So, Hoyle says this resonance _must_ exist because we exist, and further, this shows that the universe has been mightily fine tuned.
 
So what is this amazing fine tuning?
 
Look at table 1 in the paper.
 
Be-8 + He-4 = -84.8 MeV
C-12 = -92.16 MeV
 
Difference? 8%
 
As a result of which, 4 out of 10,000 Be-8 and He-4 collisions go on to become C-12.
 
I gotta say, I'm way disappointed. I thought I was going to hear that the difference was only 0.000000...8%, not 8%, and that C-12 production was 9,000 out of 10,000, not 4.

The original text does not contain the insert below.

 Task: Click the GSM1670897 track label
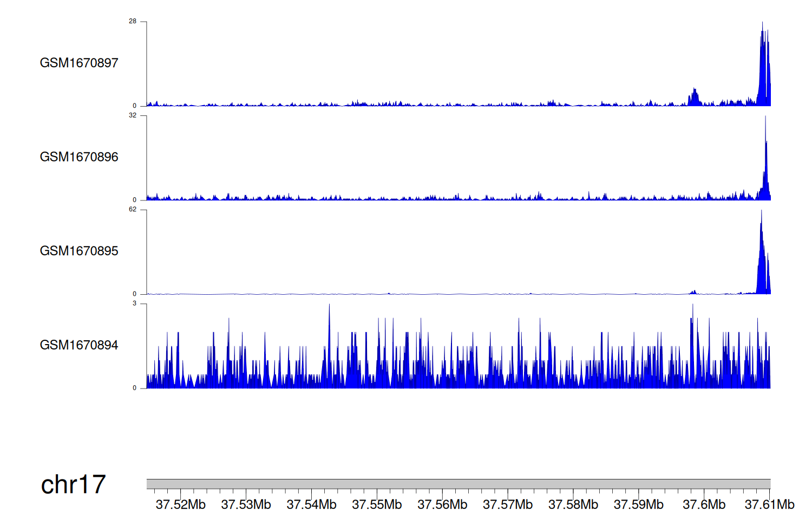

What is Hoyle saying? If it was 8.00001%, then the successful collision rate would crash to 4 in a billion? If it was 7.9999999% the rate would shoot up to 4 out of 10? That in one case no star could synthesize carbon, and in the other the universe would be awash in carbon? I've never heard a numerical guess like that attributed to him, just that the existence of the resonance convinced him a deity exists.
 
The paper does speculate that the resonance depends on the ratio of the mass of the up and down quarks. Cool, that is a step towards understanding it. But if we imagine the fine tuning in these terms, changing this ratio will also change the energy levels of Be-8 and He-4. A resonance at one energy level might disappear, while one at another level will be created. Hoyle didn't work all that out, did he? No, he just asserted that changing some unknown parameter by any amount would wreck the known resonance, and nothing would replace it.
 
That is not science.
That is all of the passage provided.